By Julian Singer
Active Energy Group (AEG) is one of a few companies listed on AIM that have no operations in the UK. It has been involved in forestry management for many years, initially in Ukraine but now in North America, but for the last few years has focused on its CoalSwitchTM product: a method of converting woody material, even of low quality, into pellets or briquettes that can replace the coal in coal-fired power stations with the minimum of modification.
In its results for 2019, released on 29 May and confirmed on 1 June, AEG reported revenues of US$1.9million (2018: $0.2m) for an operating loss of $0.9m (2018: $3.7m). The revenue is attributed mainly to a licence agreement with RMD Environments, a British Colombia based forestry business, to develop and manage CoalSwitchTM projects in Alberta and British Columbia. The licence provides not only for the up-front fee of $1.8m but for royalty payments of US$5 per tonne of usage, which will provide a useful revenue stream in the future. This is the first major licence agreement for its product.
AEG’s main activity during 2019 was to complete the acquisition of a 151-acre site in Lumberton, North Carolina for $3.3m. The site includes not only a large forest but existing factory facilities that will allow the company to develop and produce CoalSwitchTMproducts. For this to proceed a licence is needed from North Carolina Department of Air Quality. The latter completed its review early in the year but announced that there must be a public information meeting before the licence can be issued. Due to Covid-19 this will now be held on-line on 15 June with comments accepted until 26 June.
AEG’s financial costs rose to $2.5m as a result of the purchase, leading to a total loss of $2.5m in 2019 compared with $3.3m in 2018. In mitigation the company claims that by revaluation of the Lumberton site and other assets, and from exchange differences, it gained $1.2m, thereby producing a “Total Comprehensive Loss” of only $1.3m.

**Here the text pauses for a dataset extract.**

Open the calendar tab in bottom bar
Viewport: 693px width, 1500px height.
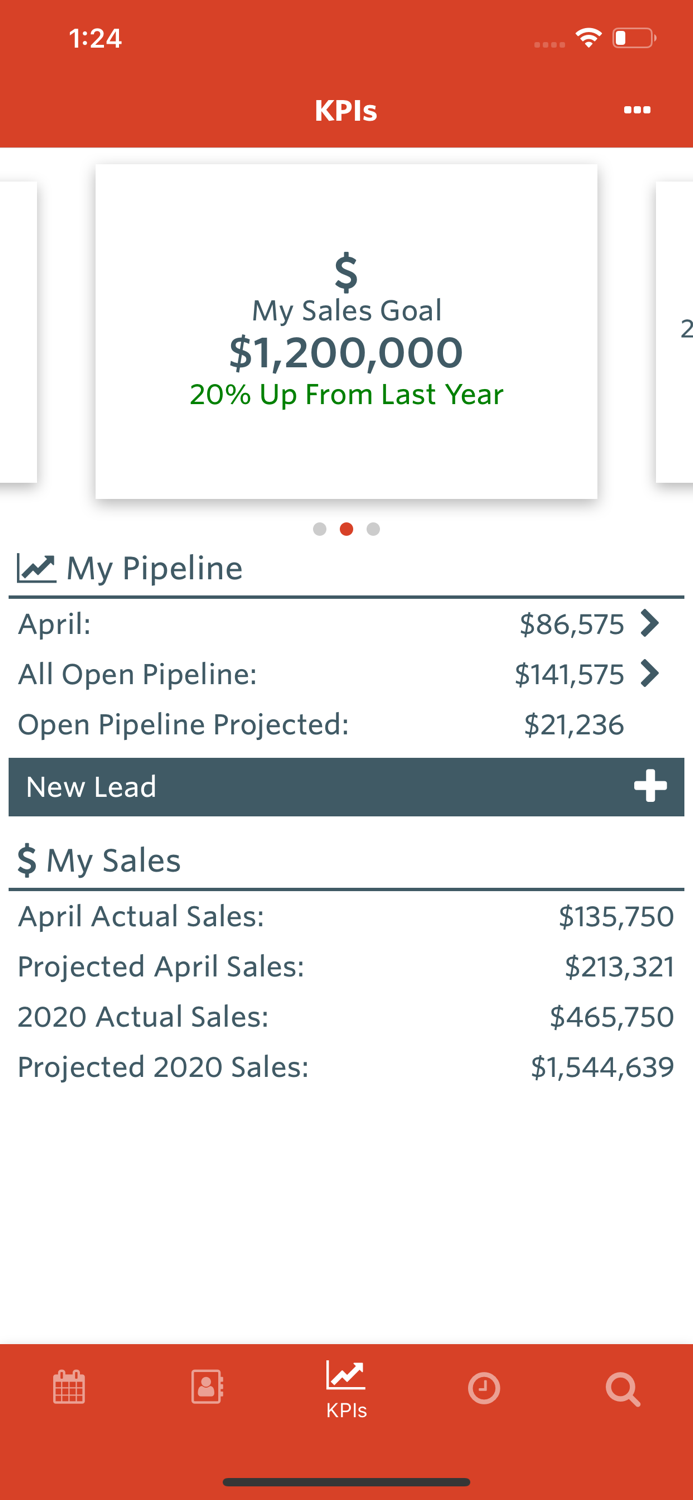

For many years AEG put a large effort into obtaining forestry management agreements in Canada, finally obtaining one for a large area in Newfoundland in November 2018. The CEO at the time, Richard Spinks, was promptly moved to head up the company’s forestry management division, known as Timberland International, but since then nothing has happened. In its latest report “the Group is currently reviewing the commercial strategy to develop its assets in Newfoundland…”, essentially the same message as in the previous year’s report.
Thus with Ukraine and Newfoundland in abeyance, AEG’s only forestry management activities are on its own Lumberton site. Everything now depends on CoalSwitchTM, and the Lumberton factory. However, there does not appear to be a queue of buyers for the product. A project based on waste coal in Poland has not received approval. The report in May only mentions prospects in South East Asia.
One wonders how much longer there will be interest worldwide in converting existing coal plants. Many are old, so it may be cheaper to retire them rather than convert them. There are certainly new ones in China and India but these may be hard markets to crack. CoalSwitchTMmay offer technical advantages but the financial advantages may not be sufficient (in the UK the Drax Group has successfully converted four of its power generation units from coal to biomass without CoalSwitchTM– see Greenbarrel, March 2020).
AEG must hope that the North Carolina public approve of its plans and that others will follow the British Colombian lead. In the meantime AEG’s share price has risen from 0.4p on 1 June to 0.83p today, after lying between 0.33p and 0.75p for 52 weeks.